- _What the task asks_: Render each line of text in the entries below as a JSON list of strings, one string per line, with blank lines dropped and the pictures left out.

- _Records provided_:
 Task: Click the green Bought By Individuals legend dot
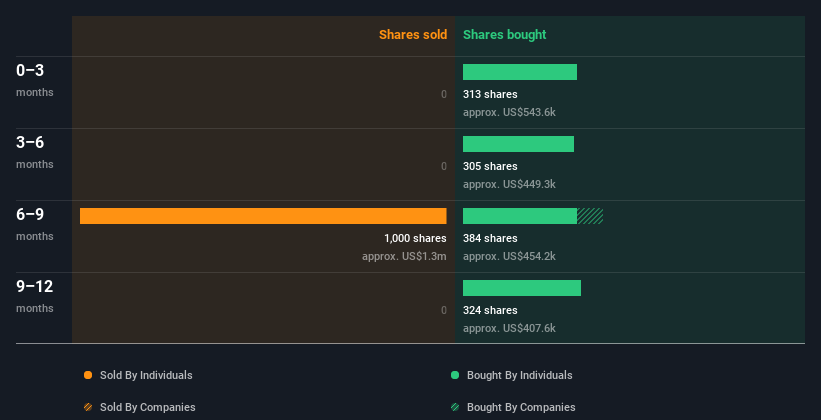455,375
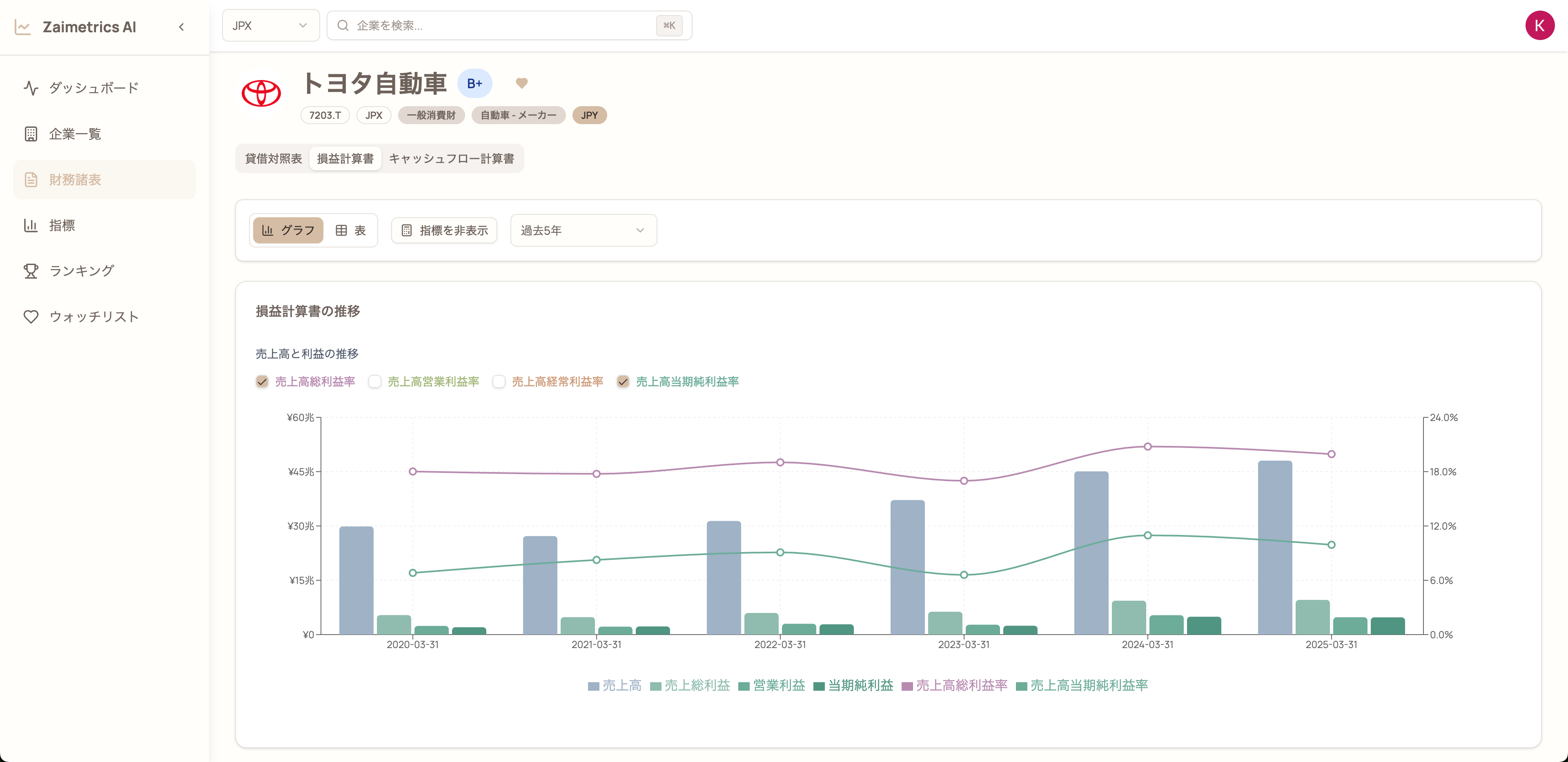The image size is (1568, 762).
Task: Enable 売上高営業利益率 checkbox
Action: pyautogui.click(x=375, y=381)
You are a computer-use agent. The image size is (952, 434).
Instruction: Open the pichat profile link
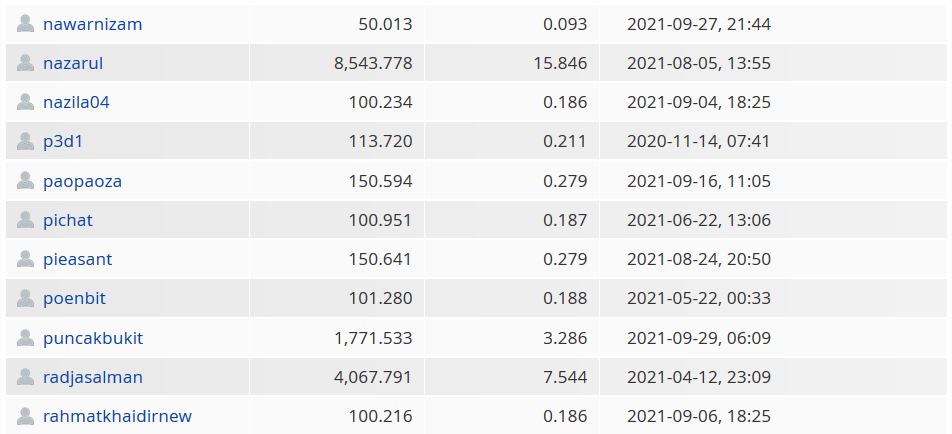68,220
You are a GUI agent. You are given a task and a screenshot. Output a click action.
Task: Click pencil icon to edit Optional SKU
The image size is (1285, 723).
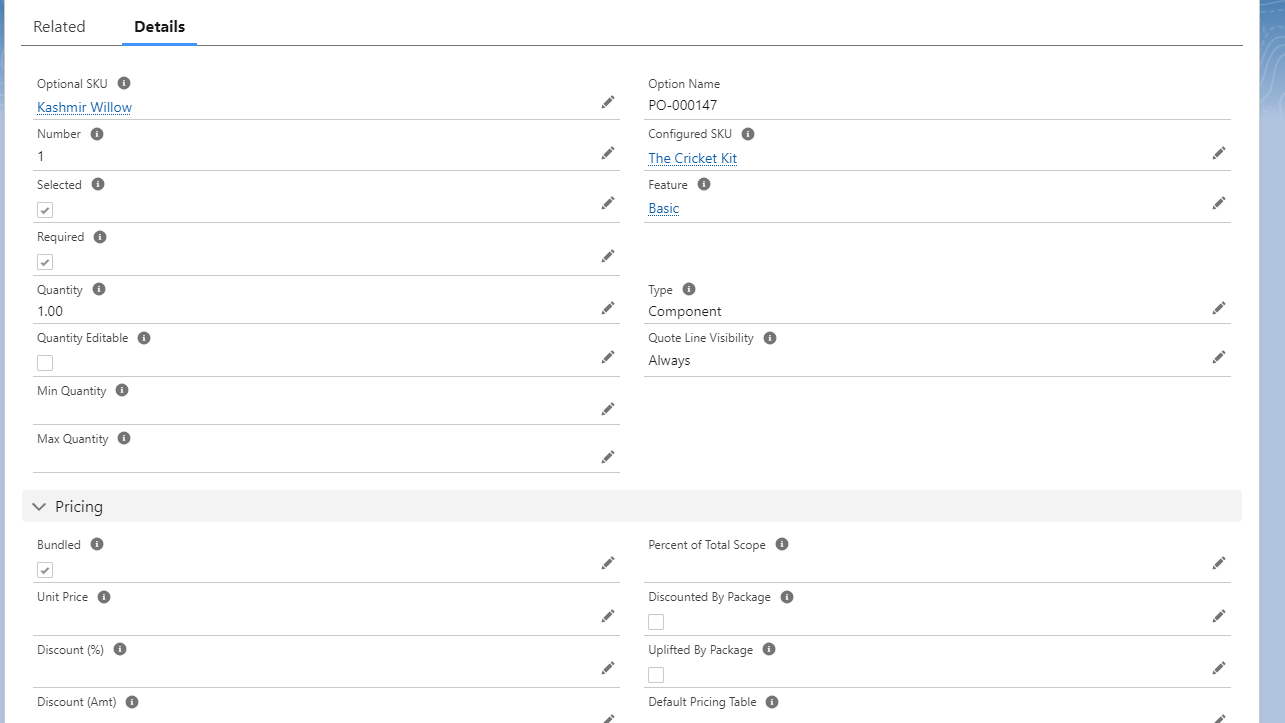tap(607, 102)
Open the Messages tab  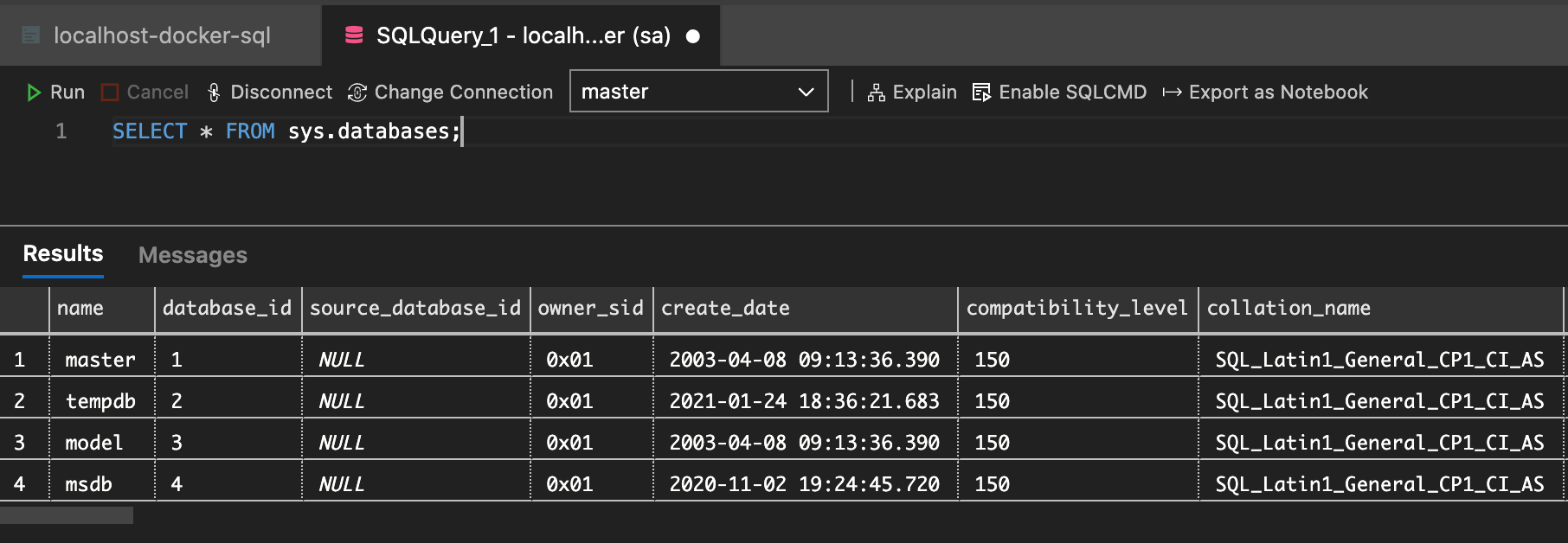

- _Full output_:
[
  " Task: Click the green Bought By Individuals legend dot",
  "455,375",
  "The image size is (1568, 762).",
  "Task: Enable 売上高営業利益率 checkbox",
  "Action: pyautogui.click(x=375, y=381)",
  "You are a computer-use agent. The image size is (952, 434).",
  "Instruction: Open the pichat profile link",
  "68,220",
  "You are a GUI agent. You are given a task and a screenshot. Output a click action.",
  "Task: Click pencil icon to edit Optional SKU",
  "The image size is (1285, 723).",
  "tap(607, 102)",
  "Open the Messages tab  "
]